Вечером Комари предложили подвезти меня на своем жигуленке в город. Обрадовавшись, что не придется ехать в холодном переполненном автобусе, я согласилась.

Потом, выбираясь с Левого берега, с многочисленными пересадками, я недобрым словом поминала новоявленных родственников. Домой добралась к ночи, вспоминая по дороге рассказы бабушки Авдотьи о братьях-Комарях, которых посадили за страшную драку из-за родительского дома, доставшегося им в наследство. Братья дрались на топорах, и разнять их не было никакой возможности. Прибывшая милиция смогла подступиться к ним только после того, как братья изрядно покалечили друг друга.

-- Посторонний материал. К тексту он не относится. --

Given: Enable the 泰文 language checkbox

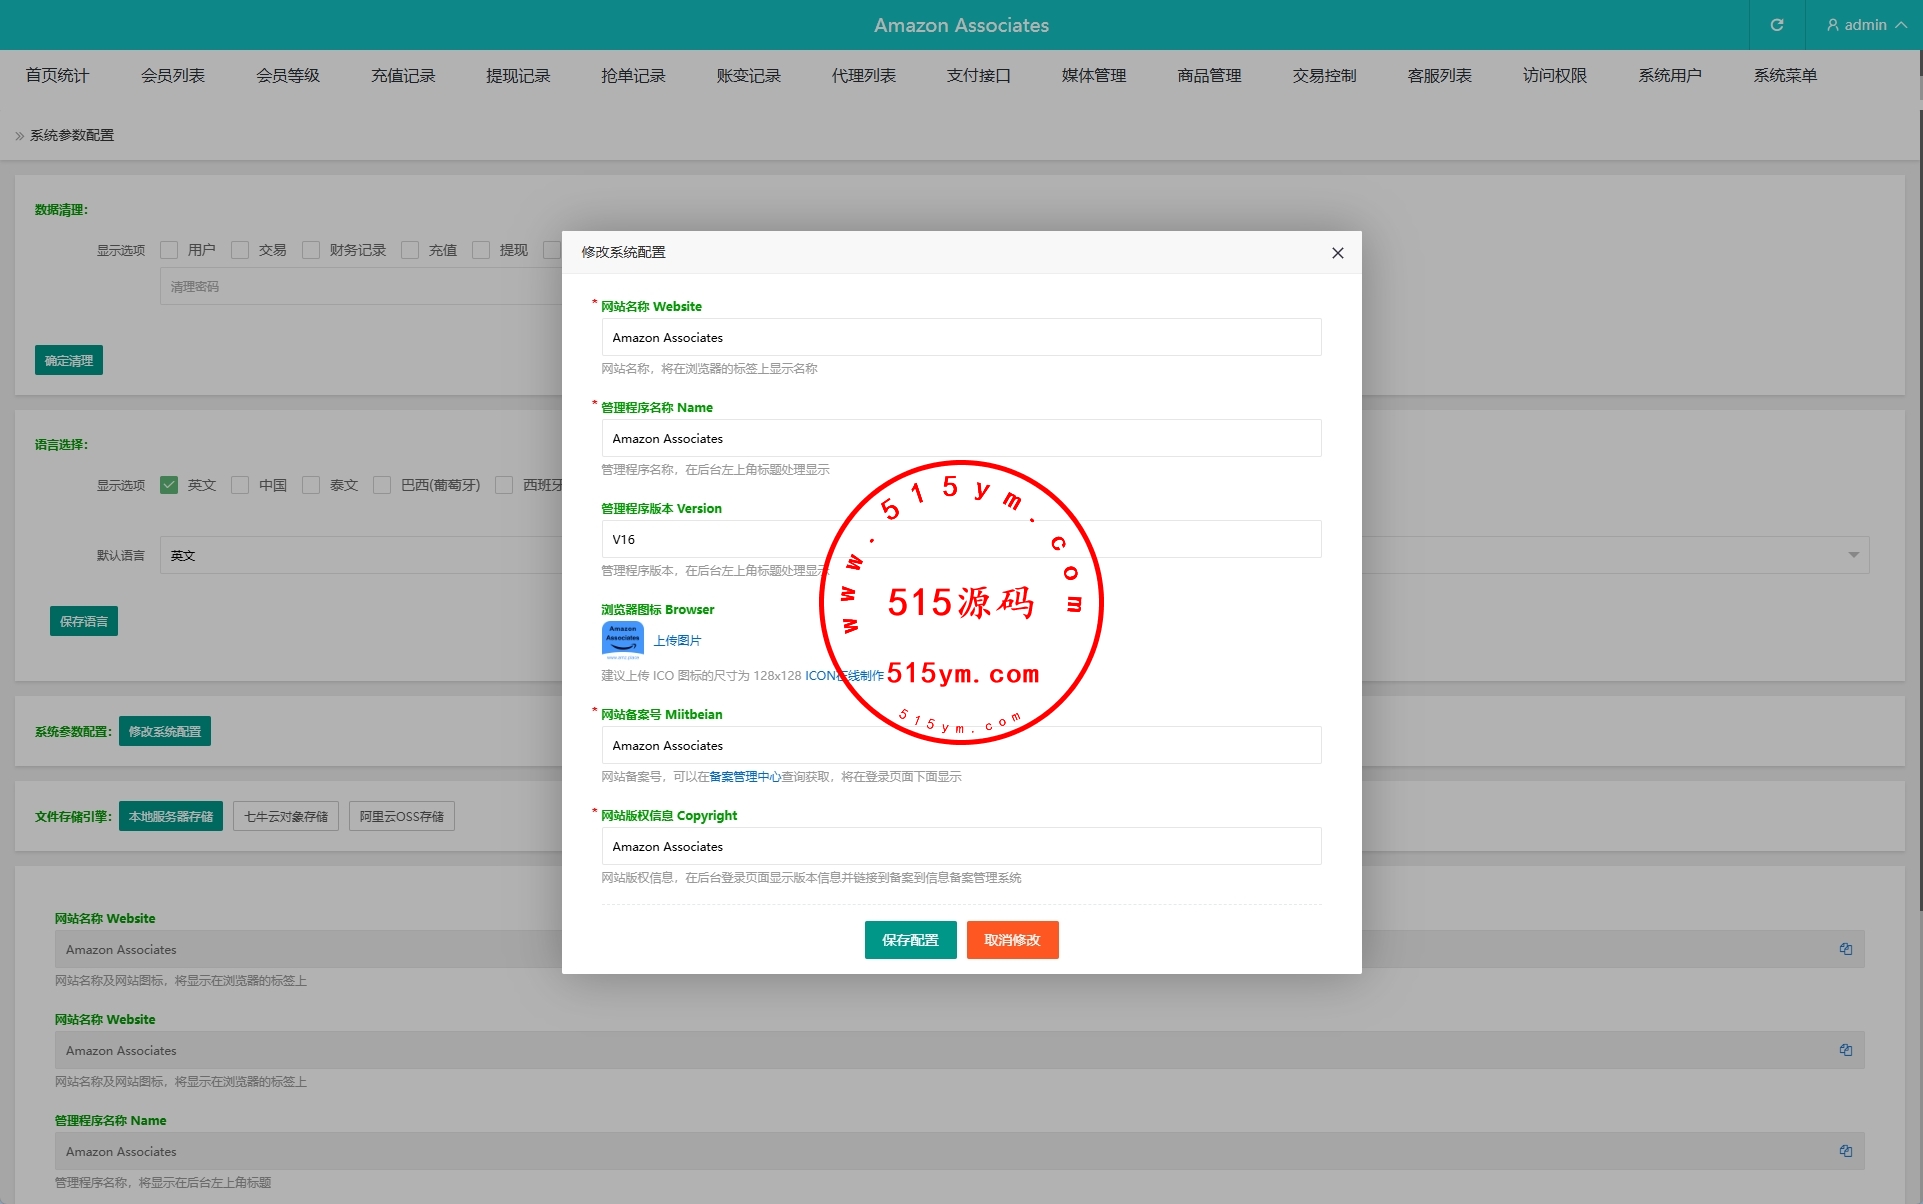Looking at the screenshot, I should click(311, 485).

Именно этот дом показывали мне Вера и Люба, куда мы приехали с Шуркиных похорон. Так они его достроили, так расширили; здесь у них кухня, а тут удалось сделать ванную… Гарнитуры, ковры, жигуленок, – есть чем гордиться! Есть чему позавидовать? Я гордилась и завидовала, в надежде, что меня все-таки отвезут домой, где пятимесячный Митя остался с Испанским летчиком.

27

Натуся, всегда тихая и покладистая, производившая впечатление забитой, запуганной старухи, после смерти сына почувствовала себя эдакой домовладелицей. Скорее всего, это была не ее вина. Просто родня, ближняя и дальняя, наконец, заметила одинокую бабку, проживающую пусть в стареньком, но домике с участком и огородом на «низах» и стала оказывать Натусе всяческие знаки внимания.

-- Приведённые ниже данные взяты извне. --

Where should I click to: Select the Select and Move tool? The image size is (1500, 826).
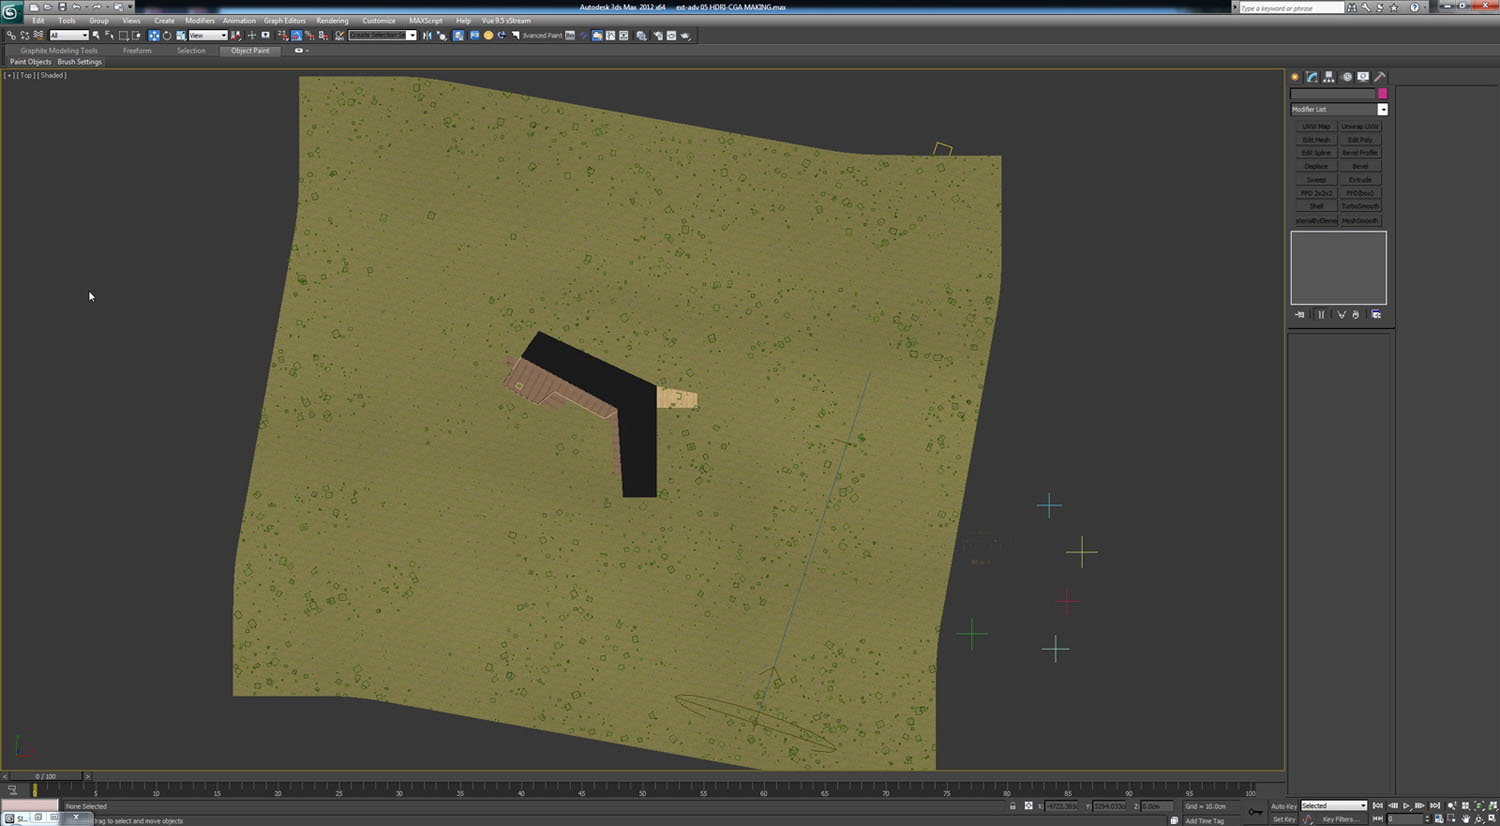tap(153, 35)
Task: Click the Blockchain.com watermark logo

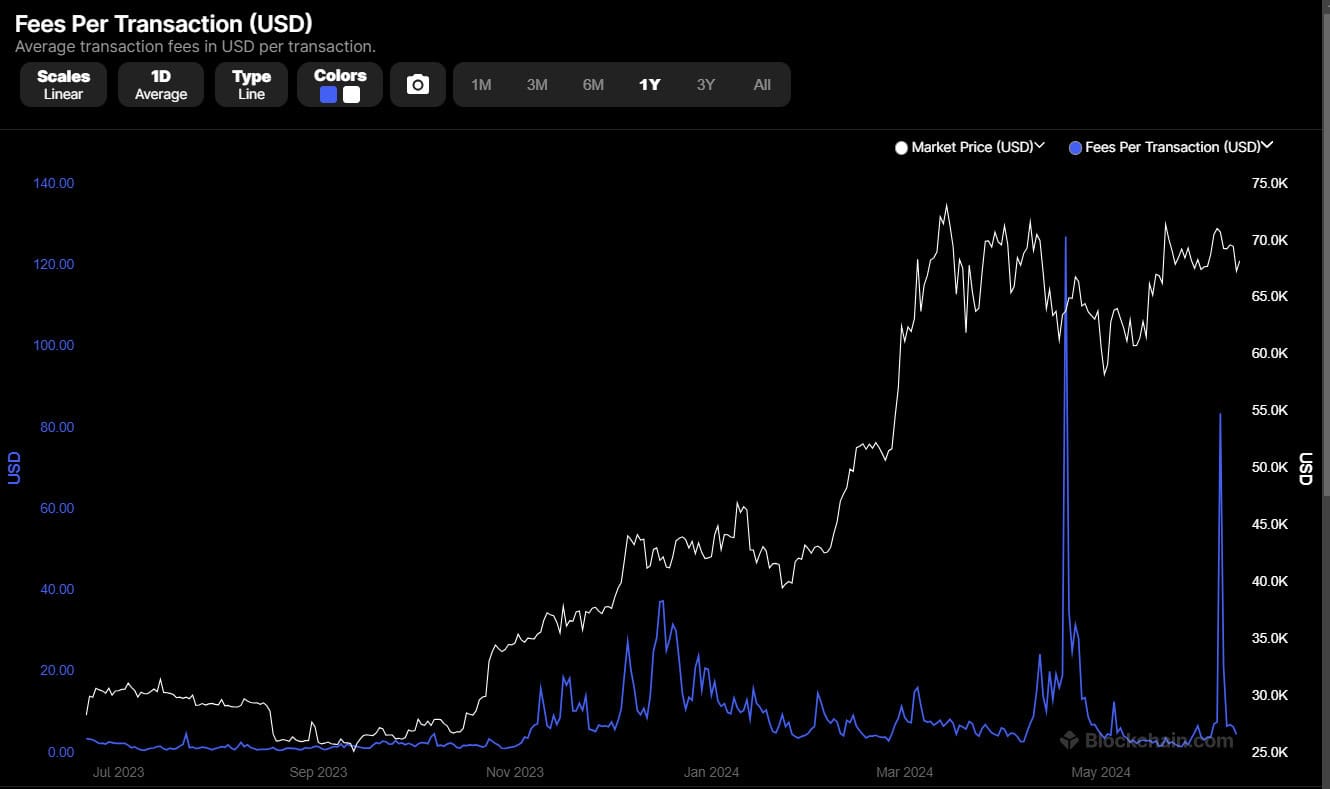Action: pos(1146,741)
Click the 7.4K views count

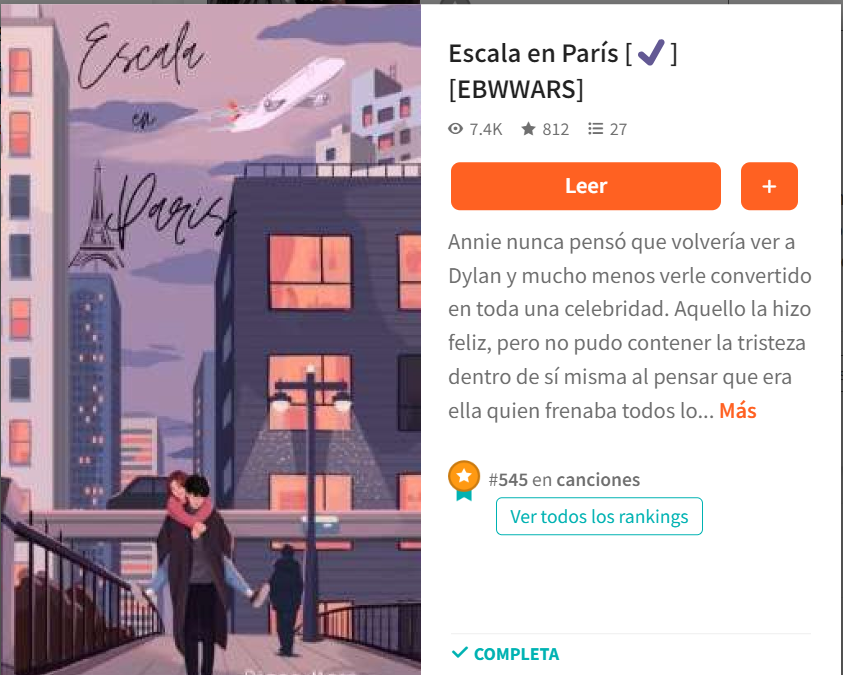tap(485, 130)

Валентина так же включилась в «гонку за наследством». В ее голове созрел план: овдовевшая Авдотья переезжает к одинокой Натусе, с тем, что, во-первых, более крепкая, как казалось Авдотья, дохаживала больную и глухую Натусю. Опять же, родные сестры, вдвое не так скучно, всегда находили общий язык и все такое… И во-вторых, Натуся подписывает домик своей сестре, а у сестры дочь Валентина… Давить на Натусю Валентина опасалась, хотя идеальным вариантом конечно же была бы дарственная на имя самой Валентины…

Авдотья с трудом согласилась на переезд, уступив настойчивым просьбам дочери.

– Как же я дом-то брошу, – сокрушалась Авдотья, – дом-то…

– Да кому он нужен, – резала Валентина.

– А ну как понадобиться, – тянула Авдотья, – может вы еще жить тут станете.

– Никто не станет. Некому, – Валентина не оставляла надежды, – И ты здесь совсем одна. Не наездишься за двести километров. – Она придвигалась поближе к матери, и продолжала говорить у же мягче, уговаривая, – А Натуся совсем рядом с городом. Я смогу приезжать каждые выходные, Машка тоже приедет. А как тебе скучно станет, собралась, и, ко мне…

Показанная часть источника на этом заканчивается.